WHAT IS EXPECTED.
Repeat the items from the line containing "Identify the location of figure-title: 图" through the line containing "(230, 504).", both lines included, and leave out the pictures.

START SUPPLIED RECORDS

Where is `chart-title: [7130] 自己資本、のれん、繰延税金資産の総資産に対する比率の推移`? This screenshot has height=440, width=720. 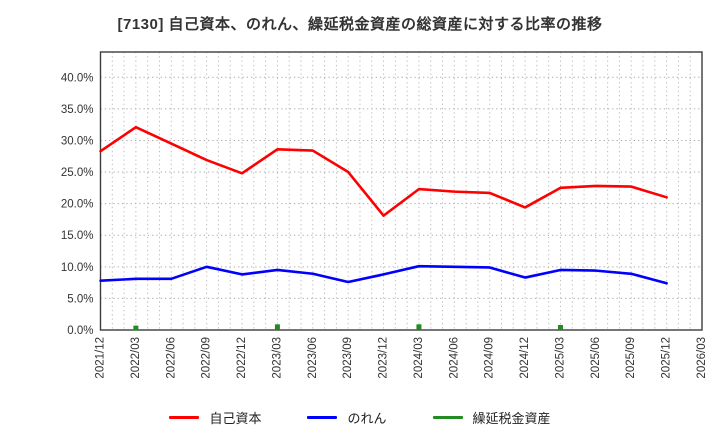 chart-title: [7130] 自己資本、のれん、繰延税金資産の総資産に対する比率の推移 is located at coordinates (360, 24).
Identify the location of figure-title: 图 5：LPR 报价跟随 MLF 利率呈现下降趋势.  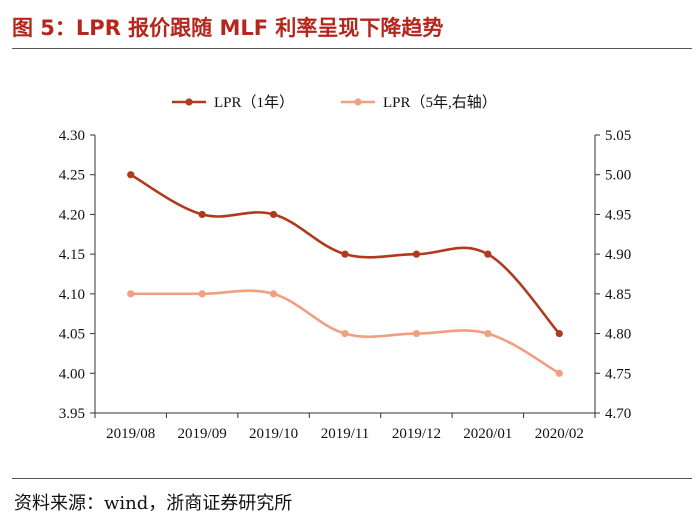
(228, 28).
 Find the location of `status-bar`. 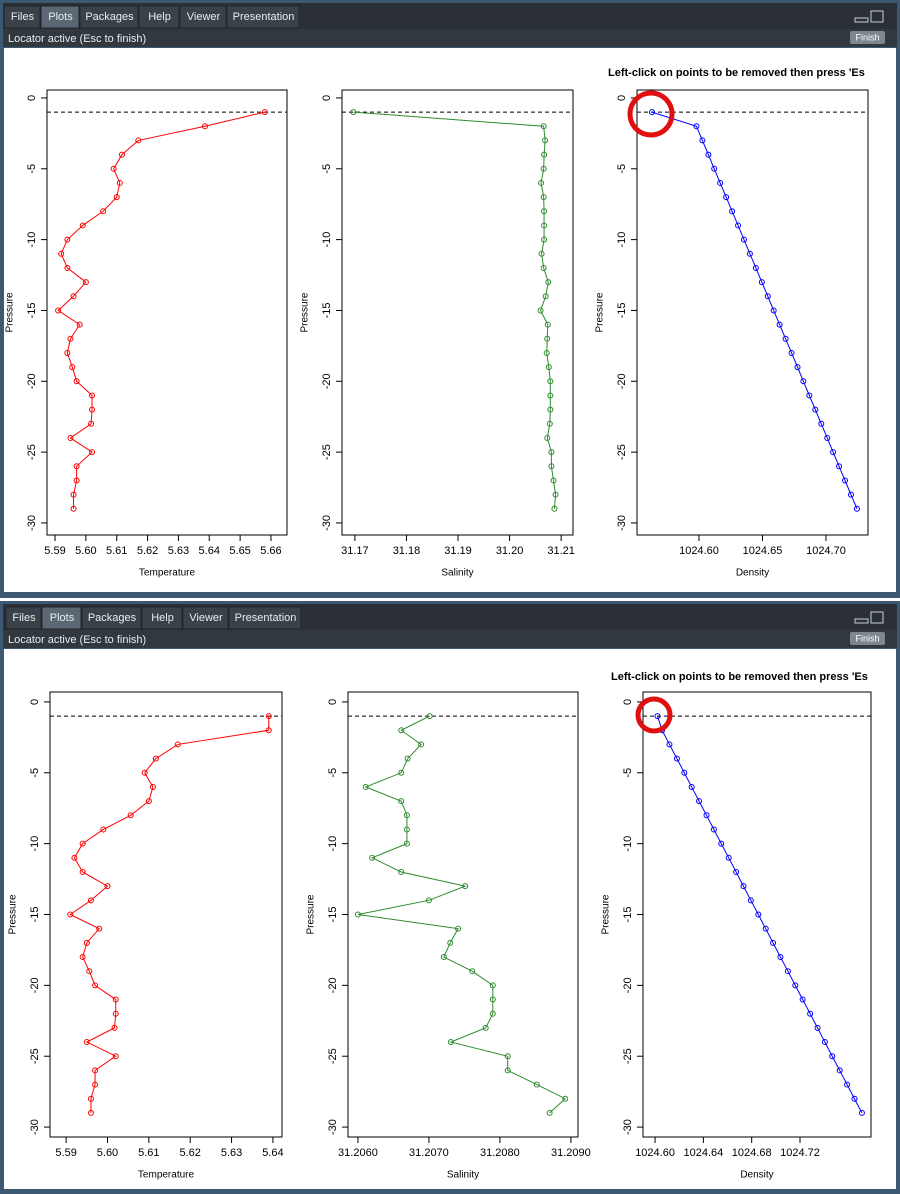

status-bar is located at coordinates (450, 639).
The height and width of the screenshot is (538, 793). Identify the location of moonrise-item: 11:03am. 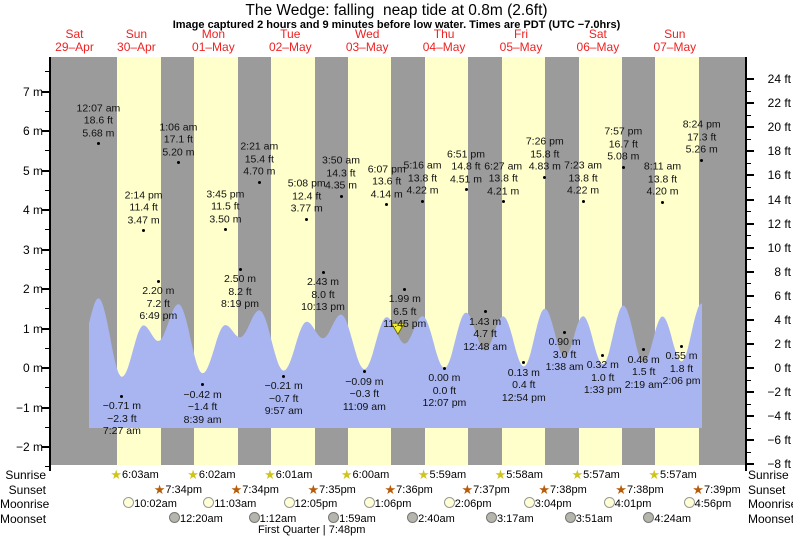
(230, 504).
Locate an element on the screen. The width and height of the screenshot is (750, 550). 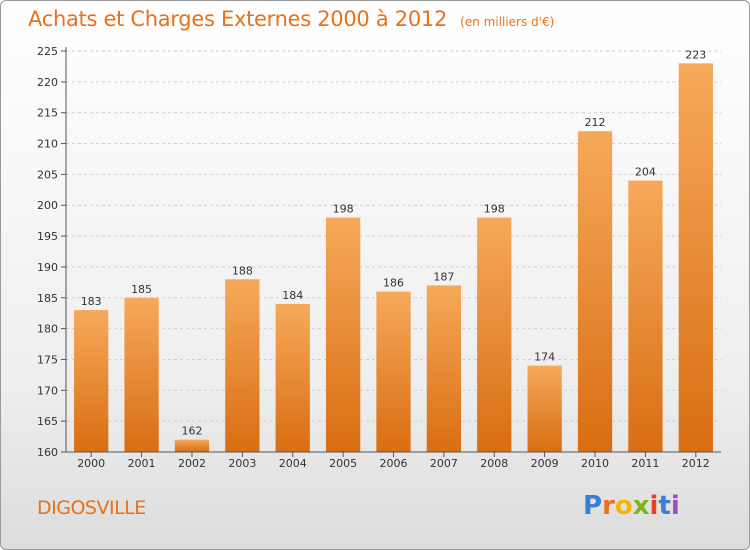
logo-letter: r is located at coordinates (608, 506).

END SUPPLIED RECORDS

REPLY TO THE EXERCISE.
Identify the location of figure-title: 图 5：LPR 报价跟随 MLF 利率呈现下降趋势.  
(228, 28).
 Find the location of `status-bar`. 

status-bar is located at coordinates (450, 639).
The height and width of the screenshot is (538, 793). Identify the location of moonrise-item: 11:03am. 
(230, 504).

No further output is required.